**Dataset excerpts**
━━━
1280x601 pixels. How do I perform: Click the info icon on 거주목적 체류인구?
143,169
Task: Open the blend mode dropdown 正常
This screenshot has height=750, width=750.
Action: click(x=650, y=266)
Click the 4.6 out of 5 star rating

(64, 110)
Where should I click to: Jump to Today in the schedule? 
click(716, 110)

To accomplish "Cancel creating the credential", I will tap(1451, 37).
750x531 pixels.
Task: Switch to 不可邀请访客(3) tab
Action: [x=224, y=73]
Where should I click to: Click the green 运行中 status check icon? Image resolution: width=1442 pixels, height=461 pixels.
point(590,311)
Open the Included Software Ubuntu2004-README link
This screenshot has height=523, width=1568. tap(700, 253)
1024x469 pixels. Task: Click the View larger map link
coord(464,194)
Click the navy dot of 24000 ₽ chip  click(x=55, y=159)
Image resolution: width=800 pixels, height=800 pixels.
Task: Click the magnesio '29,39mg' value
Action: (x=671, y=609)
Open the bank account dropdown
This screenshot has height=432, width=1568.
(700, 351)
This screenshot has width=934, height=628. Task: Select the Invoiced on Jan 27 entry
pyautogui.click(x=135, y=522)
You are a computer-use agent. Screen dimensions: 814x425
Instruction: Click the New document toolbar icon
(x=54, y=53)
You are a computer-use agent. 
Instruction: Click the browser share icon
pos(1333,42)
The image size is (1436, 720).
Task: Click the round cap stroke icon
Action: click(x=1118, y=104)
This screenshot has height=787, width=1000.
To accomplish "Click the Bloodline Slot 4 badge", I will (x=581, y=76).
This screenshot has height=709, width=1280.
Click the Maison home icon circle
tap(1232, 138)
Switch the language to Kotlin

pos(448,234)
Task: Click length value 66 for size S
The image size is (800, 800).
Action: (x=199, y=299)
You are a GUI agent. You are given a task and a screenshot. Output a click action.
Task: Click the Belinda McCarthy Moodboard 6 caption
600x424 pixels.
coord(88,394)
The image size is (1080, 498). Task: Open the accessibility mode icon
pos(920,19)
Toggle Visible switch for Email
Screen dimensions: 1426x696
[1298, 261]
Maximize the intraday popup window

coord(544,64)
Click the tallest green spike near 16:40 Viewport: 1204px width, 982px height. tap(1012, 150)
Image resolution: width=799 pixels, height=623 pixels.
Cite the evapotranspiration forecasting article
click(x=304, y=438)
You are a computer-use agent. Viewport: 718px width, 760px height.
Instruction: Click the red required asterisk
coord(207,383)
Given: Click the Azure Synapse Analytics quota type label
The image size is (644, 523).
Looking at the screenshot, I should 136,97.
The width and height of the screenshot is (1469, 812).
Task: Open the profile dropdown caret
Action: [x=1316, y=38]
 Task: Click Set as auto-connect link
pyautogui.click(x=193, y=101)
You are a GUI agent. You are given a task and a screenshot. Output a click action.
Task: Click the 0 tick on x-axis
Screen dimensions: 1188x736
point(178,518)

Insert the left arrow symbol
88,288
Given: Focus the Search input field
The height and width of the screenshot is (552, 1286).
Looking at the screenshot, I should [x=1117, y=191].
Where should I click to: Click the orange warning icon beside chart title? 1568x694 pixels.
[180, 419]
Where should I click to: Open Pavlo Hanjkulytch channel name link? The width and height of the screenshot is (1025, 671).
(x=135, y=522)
━━━
Nothing in the records above may be left out; repeat them exactly.

1280x601 pixels. How do I perform: Click the info icon on 거주목적 체류인구?
143,169
Task: Open the blend mode dropdown 正常
This screenshot has height=750, width=750.
Action: click(x=650, y=266)
Click the 4.6 out of 5 star rating

(64, 110)
Where should I click to: Jump to Today in the schedule? 
click(716, 110)

To accomplish "Cancel creating the credential", I will tap(1451, 37).
750x531 pixels.
Task: Switch to 不可邀请访客(3) tab
Action: [x=224, y=73]
Where should I click to: Click the green 运行中 status check icon? Image resolution: width=1442 pixels, height=461 pixels.
point(590,311)
Open the Included Software Ubuntu2004-README link
This screenshot has height=523, width=1568. tap(700, 253)
1024x469 pixels. Task: Click the View larger map link
coord(464,194)
Click the navy dot of 24000 ₽ chip  click(x=55, y=159)
Image resolution: width=800 pixels, height=800 pixels.
Task: Click the magnesio '29,39mg' value
Action: (x=671, y=609)
Open the bank account dropdown
This screenshot has height=432, width=1568.
(700, 351)
This screenshot has width=934, height=628. Task: Select the Invoiced on Jan 27 entry
pyautogui.click(x=135, y=522)
You are a computer-use agent. Screen dimensions: 814x425
Instruction: Click the New document toolbar icon
(x=54, y=53)
You are a computer-use agent. 
Instruction: Click the browser share icon
pos(1333,42)
The image size is (1436, 720).
Task: Click the round cap stroke icon
Action: click(x=1118, y=104)
This screenshot has height=787, width=1000.
To accomplish "Click the Bloodline Slot 4 badge", I will (x=581, y=76).
This screenshot has height=709, width=1280.
Click the Maison home icon circle
tap(1232, 138)
Switch the language to Kotlin

pos(448,234)
Task: Click length value 66 for size S
The image size is (800, 800).
Action: (x=199, y=299)
You are a GUI agent. You are given a task and a screenshot. Output a click action.
Task: Click the Belinda McCarthy Moodboard 6 caption
600x424 pixels.
coord(88,394)
The image size is (1080, 498). Task: Open the accessibility mode icon
pos(920,19)
Toggle Visible switch for Email
Screen dimensions: 1426x696
[1298, 261]
Maximize the intraday popup window

coord(544,64)
Click the tallest green spike near 16:40 Viewport: 1204px width, 982px height. tap(1012, 150)
Image resolution: width=799 pixels, height=623 pixels.
Cite the evapotranspiration forecasting article
click(x=304, y=438)
You are a computer-use agent. Viewport: 718px width, 760px height.
Instruction: Click the red required asterisk
coord(207,383)
Given: Click the Azure Synapse Analytics quota type label
The image size is (644, 523).
Looking at the screenshot, I should 136,97.
The width and height of the screenshot is (1469, 812).
Task: Open the profile dropdown caret
Action: [x=1316, y=38]
 Task: Click Set as auto-connect link
pyautogui.click(x=193, y=101)
You are a GUI agent. You are given a task and a screenshot. Output a click action.
Task: Click the 0 tick on x-axis
Screen dimensions: 1188x736
point(178,518)

Insert the left arrow symbol
88,288
Given: Focus the Search input field
The height and width of the screenshot is (552, 1286).
Looking at the screenshot, I should [x=1117, y=191].
Where should I click to: Click the orange warning icon beside chart title? 1568x694 pixels.
[180, 419]
Where should I click to: Open Pavlo Hanjkulytch channel name link? The width and height of the screenshot is (1025, 671).
(x=135, y=522)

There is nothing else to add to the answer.